> Task data:
[Start of section]

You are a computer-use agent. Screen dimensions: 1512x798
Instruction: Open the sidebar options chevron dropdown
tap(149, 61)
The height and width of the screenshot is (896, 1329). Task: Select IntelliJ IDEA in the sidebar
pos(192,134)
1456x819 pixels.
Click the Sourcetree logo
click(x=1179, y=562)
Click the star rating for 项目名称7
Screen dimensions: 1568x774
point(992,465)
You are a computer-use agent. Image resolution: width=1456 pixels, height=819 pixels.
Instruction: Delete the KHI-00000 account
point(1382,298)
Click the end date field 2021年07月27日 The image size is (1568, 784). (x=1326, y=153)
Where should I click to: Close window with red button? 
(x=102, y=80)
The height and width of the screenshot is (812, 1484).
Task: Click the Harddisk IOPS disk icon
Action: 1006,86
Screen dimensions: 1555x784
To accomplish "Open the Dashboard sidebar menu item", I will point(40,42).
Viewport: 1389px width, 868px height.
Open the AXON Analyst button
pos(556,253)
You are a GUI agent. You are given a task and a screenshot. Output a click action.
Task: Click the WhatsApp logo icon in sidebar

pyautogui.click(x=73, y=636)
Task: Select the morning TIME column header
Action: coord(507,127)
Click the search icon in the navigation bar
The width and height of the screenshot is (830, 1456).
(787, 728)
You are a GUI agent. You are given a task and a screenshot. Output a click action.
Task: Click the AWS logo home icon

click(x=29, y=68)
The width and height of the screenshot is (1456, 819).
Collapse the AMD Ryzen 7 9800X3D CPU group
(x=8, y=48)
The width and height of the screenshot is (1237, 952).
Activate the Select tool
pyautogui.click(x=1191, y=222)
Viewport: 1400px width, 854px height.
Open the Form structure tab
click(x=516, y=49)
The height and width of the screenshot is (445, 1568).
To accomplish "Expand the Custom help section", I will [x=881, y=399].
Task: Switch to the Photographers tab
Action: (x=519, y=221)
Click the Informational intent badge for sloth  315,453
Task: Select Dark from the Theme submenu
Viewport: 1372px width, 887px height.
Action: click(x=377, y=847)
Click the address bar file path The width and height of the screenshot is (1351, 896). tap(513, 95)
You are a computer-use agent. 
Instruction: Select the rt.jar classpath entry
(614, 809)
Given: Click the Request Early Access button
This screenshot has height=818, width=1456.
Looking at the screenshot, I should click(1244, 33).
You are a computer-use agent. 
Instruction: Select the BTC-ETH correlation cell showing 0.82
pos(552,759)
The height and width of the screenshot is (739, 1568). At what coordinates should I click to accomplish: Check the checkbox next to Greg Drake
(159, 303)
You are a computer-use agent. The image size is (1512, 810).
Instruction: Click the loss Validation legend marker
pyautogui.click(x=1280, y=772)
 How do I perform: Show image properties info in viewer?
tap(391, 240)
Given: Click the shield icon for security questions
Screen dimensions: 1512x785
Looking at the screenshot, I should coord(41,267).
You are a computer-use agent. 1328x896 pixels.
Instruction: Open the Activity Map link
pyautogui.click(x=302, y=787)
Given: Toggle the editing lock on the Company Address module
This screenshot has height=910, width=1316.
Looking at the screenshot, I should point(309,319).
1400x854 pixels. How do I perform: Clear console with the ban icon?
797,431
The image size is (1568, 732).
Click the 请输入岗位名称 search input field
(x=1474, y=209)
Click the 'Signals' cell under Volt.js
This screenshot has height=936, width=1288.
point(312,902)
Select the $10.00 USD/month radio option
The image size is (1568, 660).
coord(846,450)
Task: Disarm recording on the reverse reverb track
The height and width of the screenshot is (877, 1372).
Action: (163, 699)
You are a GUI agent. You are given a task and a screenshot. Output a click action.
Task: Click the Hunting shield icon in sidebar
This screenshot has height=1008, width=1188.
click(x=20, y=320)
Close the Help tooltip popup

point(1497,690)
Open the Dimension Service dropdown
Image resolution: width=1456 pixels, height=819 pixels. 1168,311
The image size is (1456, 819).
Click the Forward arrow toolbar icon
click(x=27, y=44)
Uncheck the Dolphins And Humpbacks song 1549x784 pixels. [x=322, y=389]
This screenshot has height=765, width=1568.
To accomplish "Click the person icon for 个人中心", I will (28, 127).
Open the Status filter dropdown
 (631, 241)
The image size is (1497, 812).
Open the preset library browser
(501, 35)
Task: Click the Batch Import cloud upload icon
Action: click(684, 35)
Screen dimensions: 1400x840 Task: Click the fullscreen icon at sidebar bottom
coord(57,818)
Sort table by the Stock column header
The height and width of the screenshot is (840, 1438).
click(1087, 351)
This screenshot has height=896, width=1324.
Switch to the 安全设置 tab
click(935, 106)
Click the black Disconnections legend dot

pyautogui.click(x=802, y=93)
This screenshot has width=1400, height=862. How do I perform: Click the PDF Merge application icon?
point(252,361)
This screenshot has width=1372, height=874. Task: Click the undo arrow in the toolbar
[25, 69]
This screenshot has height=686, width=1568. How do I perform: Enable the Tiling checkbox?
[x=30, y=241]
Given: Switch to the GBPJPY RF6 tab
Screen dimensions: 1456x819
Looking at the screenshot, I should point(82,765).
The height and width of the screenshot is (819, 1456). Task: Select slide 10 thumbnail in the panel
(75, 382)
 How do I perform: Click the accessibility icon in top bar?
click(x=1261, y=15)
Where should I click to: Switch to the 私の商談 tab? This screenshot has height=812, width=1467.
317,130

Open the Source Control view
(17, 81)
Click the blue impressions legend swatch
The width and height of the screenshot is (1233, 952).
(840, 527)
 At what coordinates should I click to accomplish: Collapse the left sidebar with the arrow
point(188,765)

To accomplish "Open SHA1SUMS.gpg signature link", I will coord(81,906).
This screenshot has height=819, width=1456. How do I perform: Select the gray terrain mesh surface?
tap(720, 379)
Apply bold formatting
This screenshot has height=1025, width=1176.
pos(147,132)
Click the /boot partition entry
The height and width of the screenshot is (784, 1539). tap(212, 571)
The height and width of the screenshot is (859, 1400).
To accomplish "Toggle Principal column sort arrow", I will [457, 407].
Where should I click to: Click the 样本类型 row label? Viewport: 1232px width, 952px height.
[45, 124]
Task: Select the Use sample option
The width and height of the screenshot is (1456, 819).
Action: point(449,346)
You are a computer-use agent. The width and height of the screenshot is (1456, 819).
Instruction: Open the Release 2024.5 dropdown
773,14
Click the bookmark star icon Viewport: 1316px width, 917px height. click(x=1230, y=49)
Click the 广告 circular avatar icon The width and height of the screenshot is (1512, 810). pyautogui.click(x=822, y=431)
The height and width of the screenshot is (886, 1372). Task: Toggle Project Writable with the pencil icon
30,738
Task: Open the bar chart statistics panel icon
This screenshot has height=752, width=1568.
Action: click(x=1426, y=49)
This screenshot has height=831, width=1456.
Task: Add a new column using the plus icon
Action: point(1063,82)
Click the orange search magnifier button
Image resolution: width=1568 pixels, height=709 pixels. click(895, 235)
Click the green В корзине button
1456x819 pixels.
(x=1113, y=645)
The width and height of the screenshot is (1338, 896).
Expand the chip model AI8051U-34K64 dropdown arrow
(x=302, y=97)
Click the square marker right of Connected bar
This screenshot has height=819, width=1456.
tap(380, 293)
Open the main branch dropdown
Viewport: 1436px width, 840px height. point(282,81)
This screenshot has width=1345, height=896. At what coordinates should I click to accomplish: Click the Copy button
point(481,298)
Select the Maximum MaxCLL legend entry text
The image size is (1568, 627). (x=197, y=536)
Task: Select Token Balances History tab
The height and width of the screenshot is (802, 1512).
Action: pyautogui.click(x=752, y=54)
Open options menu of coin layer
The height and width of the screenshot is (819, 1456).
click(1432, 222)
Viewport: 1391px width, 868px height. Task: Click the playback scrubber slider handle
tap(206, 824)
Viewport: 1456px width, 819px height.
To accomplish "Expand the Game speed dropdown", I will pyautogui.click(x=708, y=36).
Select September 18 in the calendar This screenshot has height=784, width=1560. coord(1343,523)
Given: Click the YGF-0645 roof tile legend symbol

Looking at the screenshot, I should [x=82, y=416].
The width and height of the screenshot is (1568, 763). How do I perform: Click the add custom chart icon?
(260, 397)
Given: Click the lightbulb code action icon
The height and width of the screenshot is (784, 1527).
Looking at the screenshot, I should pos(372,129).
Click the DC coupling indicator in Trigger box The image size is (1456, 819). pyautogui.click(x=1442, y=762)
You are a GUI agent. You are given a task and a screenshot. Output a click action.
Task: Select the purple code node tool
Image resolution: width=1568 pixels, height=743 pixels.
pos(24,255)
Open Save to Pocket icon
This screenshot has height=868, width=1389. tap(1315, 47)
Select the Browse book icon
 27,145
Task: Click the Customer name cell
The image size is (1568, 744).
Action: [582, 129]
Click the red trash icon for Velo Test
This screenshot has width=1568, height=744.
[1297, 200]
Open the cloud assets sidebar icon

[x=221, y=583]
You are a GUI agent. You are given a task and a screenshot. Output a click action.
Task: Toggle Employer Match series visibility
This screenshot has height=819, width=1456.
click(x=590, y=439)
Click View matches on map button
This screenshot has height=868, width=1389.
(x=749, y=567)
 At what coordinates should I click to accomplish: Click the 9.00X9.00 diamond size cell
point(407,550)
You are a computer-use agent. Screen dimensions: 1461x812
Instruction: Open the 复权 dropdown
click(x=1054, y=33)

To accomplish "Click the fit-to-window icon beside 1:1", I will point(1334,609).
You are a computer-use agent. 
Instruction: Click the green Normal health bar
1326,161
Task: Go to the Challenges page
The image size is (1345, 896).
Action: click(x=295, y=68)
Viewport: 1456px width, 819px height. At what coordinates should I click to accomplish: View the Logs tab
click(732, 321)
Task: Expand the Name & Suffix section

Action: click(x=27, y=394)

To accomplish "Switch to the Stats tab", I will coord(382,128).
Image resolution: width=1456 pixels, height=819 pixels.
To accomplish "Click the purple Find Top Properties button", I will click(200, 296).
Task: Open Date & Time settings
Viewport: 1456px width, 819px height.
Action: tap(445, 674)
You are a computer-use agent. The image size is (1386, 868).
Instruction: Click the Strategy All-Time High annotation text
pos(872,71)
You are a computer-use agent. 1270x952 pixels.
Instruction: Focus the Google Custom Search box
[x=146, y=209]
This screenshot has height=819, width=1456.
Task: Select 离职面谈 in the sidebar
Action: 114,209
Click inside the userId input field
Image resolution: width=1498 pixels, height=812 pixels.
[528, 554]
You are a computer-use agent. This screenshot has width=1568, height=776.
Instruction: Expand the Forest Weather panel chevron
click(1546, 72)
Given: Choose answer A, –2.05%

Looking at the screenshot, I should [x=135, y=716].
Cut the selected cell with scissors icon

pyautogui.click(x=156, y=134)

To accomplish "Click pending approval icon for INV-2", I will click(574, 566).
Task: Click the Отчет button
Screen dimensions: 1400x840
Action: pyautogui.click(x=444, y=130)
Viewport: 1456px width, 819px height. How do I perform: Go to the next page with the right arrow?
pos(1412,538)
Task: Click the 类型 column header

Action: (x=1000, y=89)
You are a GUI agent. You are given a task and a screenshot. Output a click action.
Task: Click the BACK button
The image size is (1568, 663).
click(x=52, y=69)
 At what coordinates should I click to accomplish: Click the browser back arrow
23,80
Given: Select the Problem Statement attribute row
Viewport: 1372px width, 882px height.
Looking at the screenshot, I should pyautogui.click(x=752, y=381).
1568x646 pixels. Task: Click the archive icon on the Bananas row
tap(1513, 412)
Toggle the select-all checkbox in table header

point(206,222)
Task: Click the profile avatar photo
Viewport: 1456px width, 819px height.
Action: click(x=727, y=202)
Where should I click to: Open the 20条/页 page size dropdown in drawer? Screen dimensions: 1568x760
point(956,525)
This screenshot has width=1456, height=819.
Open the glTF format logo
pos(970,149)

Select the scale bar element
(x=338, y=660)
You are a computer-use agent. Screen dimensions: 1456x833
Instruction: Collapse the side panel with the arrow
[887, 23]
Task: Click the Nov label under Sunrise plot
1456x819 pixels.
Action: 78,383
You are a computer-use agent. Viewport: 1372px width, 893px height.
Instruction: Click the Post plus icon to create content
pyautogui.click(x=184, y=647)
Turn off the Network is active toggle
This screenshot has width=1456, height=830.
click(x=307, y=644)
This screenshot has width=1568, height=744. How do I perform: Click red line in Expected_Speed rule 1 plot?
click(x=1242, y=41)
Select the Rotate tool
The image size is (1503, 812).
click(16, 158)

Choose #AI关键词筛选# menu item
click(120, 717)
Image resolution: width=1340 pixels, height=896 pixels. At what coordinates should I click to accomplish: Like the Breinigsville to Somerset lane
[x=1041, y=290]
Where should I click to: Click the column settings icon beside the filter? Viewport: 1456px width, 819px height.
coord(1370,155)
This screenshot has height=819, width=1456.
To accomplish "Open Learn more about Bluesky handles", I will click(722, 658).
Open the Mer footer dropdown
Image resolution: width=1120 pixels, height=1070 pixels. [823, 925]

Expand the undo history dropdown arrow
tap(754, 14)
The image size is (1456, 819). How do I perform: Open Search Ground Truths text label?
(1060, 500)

[End of section]

> Work item: Wherever a line of the data holds "shield", copy that line.

> Task answer:
Given: Click the shield icon for security questions
Task: Click the Hunting shield icon in sidebar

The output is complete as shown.